Entre os aspectos mais positivos da obra estão a fotografia, os cenários e a trilha sonora. A série recria os anos 1980 com riqueza de detalhes, tanto nos figurinos quanto nos ambientes. A fotografia utiliza tons escuros e efeitos visuais que ajudam a construir o clima de mistério. Já a trilha sonora se tornou uma das marcas da produção. Quem não assistiu várias vezes à cena em que Max escapa de Vecna ao som de “Running Up That Hill”, de Kate Bush, ou à de Eddie tocando “Master of Puppets”, da banda Metallica, no topo do trailer no Mundo Invertido? Esses momentos, além de combinarem música e narrativa de forma marcante, também serviram como porta de entrada para novos fãs por meio dos recortes compartilhados nas redes sociais.
Além do entretenimento, Stranger Things aborda temas como amizade, amadurecimento, luto e coragem. A série também reflete o poder da nostalgia na cultura atual, utilizando referências ao cinema, aos jogos e à música dos anos 1980 para criar identificação com diferentes gerações. Esses elementos ajudaram a transformar a produção em um fenômeno cultural que ultrapassou os limites dos streamings.
Apesar de todos os seus méritos, a quinta temporada representa o ponto mais fraco da série. Depois do sucesso da quarta temporada, que já apresentava um desfecho forte e emocionante, os irmãos Duffer fizeram o público elevar ainda mais suas expectativas para o encerramento da história. Na minha opinião, a temporada final já começou um pouco saturada pelo excesso de publicidade, pela divisão em três partes e pela avalanche de teorias e reações que dominaram as redes sociais. Parte dessa expectativa foi criada pela própria produção, mas também pelos fãs — incluindo eu mesma, que passei meses acompanhando cada novidade e especulação sobre o desfecho.

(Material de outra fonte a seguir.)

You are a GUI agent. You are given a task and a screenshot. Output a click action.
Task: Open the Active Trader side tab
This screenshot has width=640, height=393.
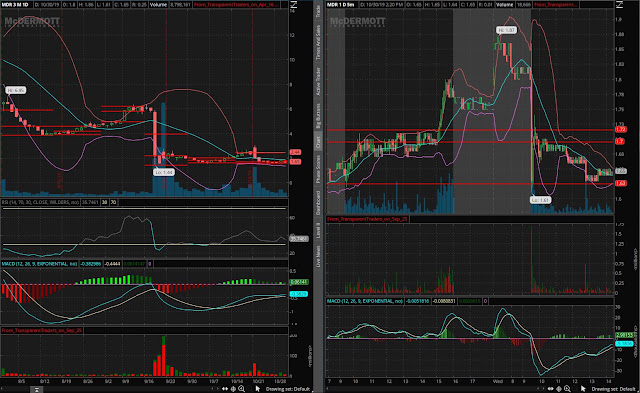pyautogui.click(x=318, y=82)
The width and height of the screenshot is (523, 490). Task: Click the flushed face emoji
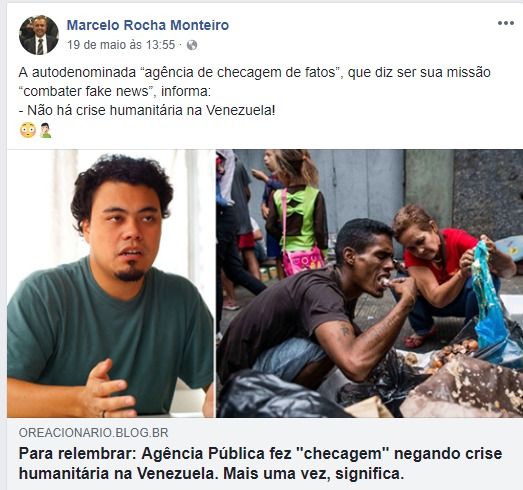coord(28,130)
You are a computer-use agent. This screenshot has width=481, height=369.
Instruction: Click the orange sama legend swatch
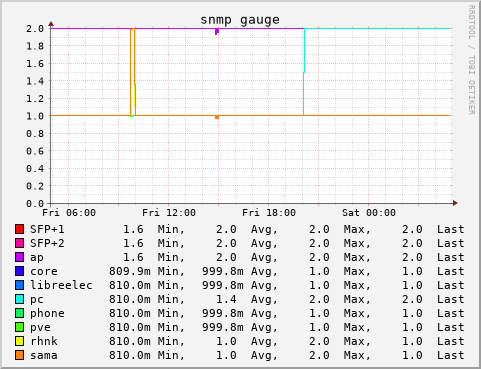tap(19, 355)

A temporada final começou de forma promissora, com momentos importantes de cair o queixo. No entanto, esses acontecimentos acabaram se tornando pontos isolados dentro deuma narrativa que perdeu força ao longo do caminho. A dependência excessiva de alguns personagens e a repetição de situações, como mais uma tentativa de sacrifício de Hopper, diminuíram o impacto da história. Durante cinco temporadas, acompanhamos personagens que deixaram de ser crianças que precisavam de proteção para se tornarem protagonistas capazes de proteger os outros. Por isso, algumas escolhas do roteiro parecem ignorar parte desse desenvolvimento. Além disso, o encerramento deixou questões importantes sem uma conclusão satisfatória. O sacrifício de Eleven, personagem central desde o início da série que merecia mais.
Também causa estranheza o fato de Joyce e Hopper nunca descobrirem a verdadeira identidade de Vecna, apesar de estarem diretamente envolvidos na luta contra o Mundo Invertido. Outra dúvida que permanece é o desaparecimento dos demogorgons durante a batalha final, já que essas criaturas foram apresentadas como uma das maiores ameaças da série ao longo de toda a narrativa. O resultado foi uma temporada que, embora tenha momentos interessantes, apresentou soluções que não tiveram o mesmo impacto dos anos anteriores. Para muitos espectadores, a quarta temporada possuía muito mais força para encerrar a série do que a quinta.
A grande expectativa criada em torno do final acabou aumentando ainda mais a decepção de parte do público. Uma prova disso foi a popularização da chamada “teoria do nono episódio”, criada por fãs que acreditavam que haveria um capítulo secreto capaz de responder às questões deixadas em aberto. O surgimento dessa teoria demonstra como muitos espectadores sentiram que o encerramento foi insuficiente para concluir uma história construída ao longo de quase uma década. Dessa forma, embora Stranger Things continue sendo uma das séries mais marcantes dos últimos anos e uma das minhas favoritas, sua temporada final deixou uma sensação agridoce, ficando abaixo do nível que a própria série havia estabelecido ao longo de sua trajetória.